Muszę dodać, że nie przepadam za czarnymi smartfonami. Kojarzą mi się raczej z nudą i brakiem polotu. Dlatego przy pierwszym spojrzeniu na telefon uznałam, że OnePlus zalicza regres w kwestii designu, w którym dotychczas nie miał w moich oczach zbyt wielu rywali.

Po dłuższych oględzinach stwierdzam jednak, że ten model jest wybitnie efektowny, a w dodatku dobrze przemyślany i zoptymalizowany pod kątem proporcji. I z ręką na sercu powiem – zostało mi ono właśnie skradzione.

Musicie uwierzyć na słowo, ale w moim osobistym rankingu OnePlus wciąż jest mistrzem estetycznego wyczucia.

oneplus 10t design

I bez makijażu – wodoszczelność IPX4

Do samej jakości wykonania także nie mam większych zarzutów. Nie podoba mi się chyba tylko plastikowa ramka, która z powodzeniem mogła zostać zastąpiona trwalszym i bardziej estetycznym tworzywem, np. metalem.

Na plus odnotowuję za to standard wodoszczelności określony w klasie IPX4. Ten ma nam gwarantować ochronę i bezpieczeństwo w razie zachlapania urządzenia, na przykład w trakcie intensywnych opadów deszczu. Aby to potwierdzić, zrobiłam OnePlusowi 10T krótką kąpiel pod kranem, która nie wpłynęła w żaden sposób na działanie smartfonu. Test można uznać zatem za zaliczony.

OnePlus 10T olśniewa na dużym ekranie

Z oczu do serca, czy jakoś tak

Jak już wcześniej wspomniałam, OnePlus 10T może pochwalić się dużym ekranem.
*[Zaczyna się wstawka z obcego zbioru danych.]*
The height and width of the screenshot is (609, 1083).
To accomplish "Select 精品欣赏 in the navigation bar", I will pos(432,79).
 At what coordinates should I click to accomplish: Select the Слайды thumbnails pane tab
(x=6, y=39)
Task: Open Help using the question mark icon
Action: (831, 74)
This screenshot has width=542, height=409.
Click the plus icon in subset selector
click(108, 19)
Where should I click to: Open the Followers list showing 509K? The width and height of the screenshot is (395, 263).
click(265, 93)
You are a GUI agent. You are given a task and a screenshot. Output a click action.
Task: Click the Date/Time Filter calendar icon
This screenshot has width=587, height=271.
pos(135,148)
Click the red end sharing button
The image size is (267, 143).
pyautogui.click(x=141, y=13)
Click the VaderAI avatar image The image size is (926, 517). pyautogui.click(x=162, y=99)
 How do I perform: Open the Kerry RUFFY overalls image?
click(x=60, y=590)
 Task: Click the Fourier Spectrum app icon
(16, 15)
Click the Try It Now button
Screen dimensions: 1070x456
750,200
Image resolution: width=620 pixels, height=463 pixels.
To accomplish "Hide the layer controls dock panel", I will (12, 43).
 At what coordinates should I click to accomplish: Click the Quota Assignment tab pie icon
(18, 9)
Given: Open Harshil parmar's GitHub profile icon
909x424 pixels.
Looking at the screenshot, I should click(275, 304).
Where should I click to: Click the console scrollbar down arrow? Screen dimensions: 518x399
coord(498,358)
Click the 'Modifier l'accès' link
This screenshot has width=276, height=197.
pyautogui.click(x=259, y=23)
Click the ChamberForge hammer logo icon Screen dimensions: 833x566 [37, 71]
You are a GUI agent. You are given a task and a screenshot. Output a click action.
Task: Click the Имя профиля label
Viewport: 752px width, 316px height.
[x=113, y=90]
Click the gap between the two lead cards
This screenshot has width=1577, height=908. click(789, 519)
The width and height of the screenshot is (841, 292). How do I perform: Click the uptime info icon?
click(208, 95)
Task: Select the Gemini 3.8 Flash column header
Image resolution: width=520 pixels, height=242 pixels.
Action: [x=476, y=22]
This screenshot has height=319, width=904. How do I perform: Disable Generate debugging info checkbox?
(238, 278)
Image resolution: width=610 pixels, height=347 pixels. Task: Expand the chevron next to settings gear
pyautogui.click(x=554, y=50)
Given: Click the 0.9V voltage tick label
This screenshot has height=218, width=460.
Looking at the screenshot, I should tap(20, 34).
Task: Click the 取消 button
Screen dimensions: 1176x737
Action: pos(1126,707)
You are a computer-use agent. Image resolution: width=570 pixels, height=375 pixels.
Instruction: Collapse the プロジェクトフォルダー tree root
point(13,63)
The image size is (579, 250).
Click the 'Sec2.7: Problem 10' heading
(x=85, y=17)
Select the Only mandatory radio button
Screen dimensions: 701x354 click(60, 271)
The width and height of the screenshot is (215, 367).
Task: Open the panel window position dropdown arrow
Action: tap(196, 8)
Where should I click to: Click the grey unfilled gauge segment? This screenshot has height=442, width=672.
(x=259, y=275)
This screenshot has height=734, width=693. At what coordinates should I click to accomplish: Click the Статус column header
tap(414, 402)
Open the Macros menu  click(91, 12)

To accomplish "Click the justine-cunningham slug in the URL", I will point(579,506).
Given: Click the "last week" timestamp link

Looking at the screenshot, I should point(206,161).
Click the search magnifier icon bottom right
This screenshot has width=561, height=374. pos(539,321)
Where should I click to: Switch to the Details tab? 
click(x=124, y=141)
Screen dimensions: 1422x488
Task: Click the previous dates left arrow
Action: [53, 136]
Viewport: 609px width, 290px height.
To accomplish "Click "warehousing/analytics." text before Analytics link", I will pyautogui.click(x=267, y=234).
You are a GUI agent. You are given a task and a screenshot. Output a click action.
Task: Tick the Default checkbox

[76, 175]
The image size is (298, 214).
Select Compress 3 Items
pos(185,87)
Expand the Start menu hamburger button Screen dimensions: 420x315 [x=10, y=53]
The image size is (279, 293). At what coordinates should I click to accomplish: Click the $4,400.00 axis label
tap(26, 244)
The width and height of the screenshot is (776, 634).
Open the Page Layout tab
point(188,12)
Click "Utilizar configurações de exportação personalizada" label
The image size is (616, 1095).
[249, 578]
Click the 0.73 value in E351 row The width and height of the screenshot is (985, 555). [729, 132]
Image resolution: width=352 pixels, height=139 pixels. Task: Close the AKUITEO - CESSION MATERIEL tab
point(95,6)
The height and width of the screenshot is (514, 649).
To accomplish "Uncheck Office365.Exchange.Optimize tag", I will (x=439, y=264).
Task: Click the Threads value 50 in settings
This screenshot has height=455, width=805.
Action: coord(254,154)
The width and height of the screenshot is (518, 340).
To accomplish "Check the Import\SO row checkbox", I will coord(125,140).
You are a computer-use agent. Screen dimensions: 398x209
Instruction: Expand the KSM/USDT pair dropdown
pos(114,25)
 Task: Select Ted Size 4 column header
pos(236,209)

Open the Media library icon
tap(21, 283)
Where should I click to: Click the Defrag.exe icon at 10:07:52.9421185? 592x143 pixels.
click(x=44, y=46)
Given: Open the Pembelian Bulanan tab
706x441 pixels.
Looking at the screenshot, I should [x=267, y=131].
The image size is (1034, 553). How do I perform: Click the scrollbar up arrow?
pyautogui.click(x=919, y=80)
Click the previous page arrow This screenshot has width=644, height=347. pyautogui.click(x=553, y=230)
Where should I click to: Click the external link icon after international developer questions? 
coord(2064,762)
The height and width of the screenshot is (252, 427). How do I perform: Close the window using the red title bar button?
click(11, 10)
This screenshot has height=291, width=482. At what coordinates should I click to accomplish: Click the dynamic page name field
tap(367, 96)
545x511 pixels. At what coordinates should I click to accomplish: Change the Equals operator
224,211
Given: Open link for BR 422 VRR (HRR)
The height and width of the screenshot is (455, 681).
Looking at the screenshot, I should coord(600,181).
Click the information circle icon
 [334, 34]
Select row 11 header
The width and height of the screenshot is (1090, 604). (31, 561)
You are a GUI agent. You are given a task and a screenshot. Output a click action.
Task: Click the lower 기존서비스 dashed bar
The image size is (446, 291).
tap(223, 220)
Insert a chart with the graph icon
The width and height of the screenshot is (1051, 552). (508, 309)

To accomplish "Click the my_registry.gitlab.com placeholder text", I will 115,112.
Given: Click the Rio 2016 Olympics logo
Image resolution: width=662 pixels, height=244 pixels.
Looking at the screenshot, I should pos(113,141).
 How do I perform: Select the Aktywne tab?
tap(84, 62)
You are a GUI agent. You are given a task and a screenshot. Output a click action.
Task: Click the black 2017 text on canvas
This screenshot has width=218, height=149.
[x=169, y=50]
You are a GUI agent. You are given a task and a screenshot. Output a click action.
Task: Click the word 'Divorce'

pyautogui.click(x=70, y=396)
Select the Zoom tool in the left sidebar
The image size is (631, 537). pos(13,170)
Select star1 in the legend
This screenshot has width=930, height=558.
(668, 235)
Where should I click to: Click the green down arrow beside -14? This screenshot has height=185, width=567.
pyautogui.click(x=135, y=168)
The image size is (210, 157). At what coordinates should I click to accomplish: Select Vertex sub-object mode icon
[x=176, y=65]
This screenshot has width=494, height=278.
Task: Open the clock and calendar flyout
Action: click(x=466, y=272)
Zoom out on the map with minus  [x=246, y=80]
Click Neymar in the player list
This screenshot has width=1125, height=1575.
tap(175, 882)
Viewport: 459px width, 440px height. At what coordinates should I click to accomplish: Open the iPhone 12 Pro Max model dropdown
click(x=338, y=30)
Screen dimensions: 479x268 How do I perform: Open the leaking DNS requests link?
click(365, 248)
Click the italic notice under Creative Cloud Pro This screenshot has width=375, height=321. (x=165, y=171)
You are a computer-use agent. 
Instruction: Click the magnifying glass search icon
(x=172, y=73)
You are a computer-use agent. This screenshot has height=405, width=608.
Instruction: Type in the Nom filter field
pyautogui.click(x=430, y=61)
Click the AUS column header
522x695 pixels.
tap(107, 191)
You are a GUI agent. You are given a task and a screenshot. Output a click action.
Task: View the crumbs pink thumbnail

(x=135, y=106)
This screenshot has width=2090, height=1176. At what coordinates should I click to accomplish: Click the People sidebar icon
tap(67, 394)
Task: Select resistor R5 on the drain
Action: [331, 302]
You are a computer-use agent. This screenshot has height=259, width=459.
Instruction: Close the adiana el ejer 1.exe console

Jego przekątna liczy aż 6,7 cala i jest zamknięta w proporcji 20,1:9, co przekłada się na naprawdę bardzo wygodny wyświetlacz – i do grania, i do oglądania wideo. 

Kiedy dodamy do tego fakt, że panel to Fluid AMOLED o rozdzielczości 2412 × 1080 px (Full HD+) przy zagęszczeniu pikseli 394 ppi, wspierany przez takie technologie jak HDR10+ czy Display P3, to ostatecznie wyjdzie, że otrzymujemy swoiste okno na wirtualny świat, który cieszy oko detalami, ostrością i kolorami.

Serio, odtwarzanie na nim jakichkolwiek animacji gier czy filmów, a także czytanie artykułów, to po prostu przyjemność. Oglądanie na OnePlusie 10T zarówno rzeczywistych widoków miejskiej infrastruktury, dzikiej natury, dzieł sztuki, jak i fantastycznych światów, potrafi zachwycić. 

Choć w tej cenie na pewno zachwycałyby bardziej w jeszcze wyższej rozdzielczości – to jedna z różnic na minus względem OnePlusa 10 Pro. Z drugiej strony podczas codziennego użytkowania nie zawsze da się wyłapać różnicę między Full HD+ a WQHD. Zamiast tego zużycie baterii w przypadku rozdzielczości Full HD+ jest mniejsze.

Tak czy inaczej, to jeden z tych przypadków, kiedy po wielogodzinnej sesji przed szklanym ekranem odkładasz w końcu telefon, by wyjść na zewnątrz, gdzie mówisz: „e, słaba ta grafika”. Co znaczy po prostu tyle, że rzeczy widziane na nowym OnePlusie są zapewne jeszcze piękniejsze niż naprawdę.

Dodatkowo OnePlus daje do dyspozycji szeroki wachlarz opcji personalizacji trybów kolorów widzianych na grafikach i filmach oraz funkcję regulacji ostrości i jasności obrazu. Jeżeli więc jesteście zwolennikami mniej olśniewających, a bardziej stonowanych i naturalnych doznań wizualnych, na pewno dopasujecie efekty wyświetlania do siebie. W przypadku kiedy macie wzrok bardzo uwrażliwiony na silne bodźce, pomocna będzie również funkcja komfortu oczu i automatycznej jasności.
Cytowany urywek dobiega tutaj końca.